No one thinks it's a problem that we all share the same code for the doors and
it hasn't changed in living memory despite extensive staff turnover, that the
cameras haven't worked in years, that they key to the server closet is kept in
a neighboring desk, that the that everyone's passwords are on post-it notes
under their keyboards, that all administration accounts have pretty much the
same password. No one thinks it's a problem that half the switching equipment
is in an unlocked closet in a patient-accessible hallway. No one thinks it's a
problem that we don't even bother with badging. The "security policy" was
copied and pasted out of a kit without even having been read.

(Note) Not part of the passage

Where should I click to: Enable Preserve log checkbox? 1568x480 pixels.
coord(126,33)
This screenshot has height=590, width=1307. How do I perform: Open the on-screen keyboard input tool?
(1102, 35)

Don't bother with companies who employ someone who's heard of Matasano or
Bruce Schneier. Don't bother with companies whose IT contractors employ
someone who's heard of Matasano or Bruce Schneier. Don't bother with people
who know what pf is, who understand that VPN is not a Cisco product, or who
might ever have bothered setting up appropriate ACLs on their network shares.
You don't need to find a place where a skilled adversary overlooked something.
There are hundreds of thousands of businesses that pay top dollar to IT firms
that _don 't even try._

Hit a small business in the Midwest, medical or otherwise. They won't even
notice.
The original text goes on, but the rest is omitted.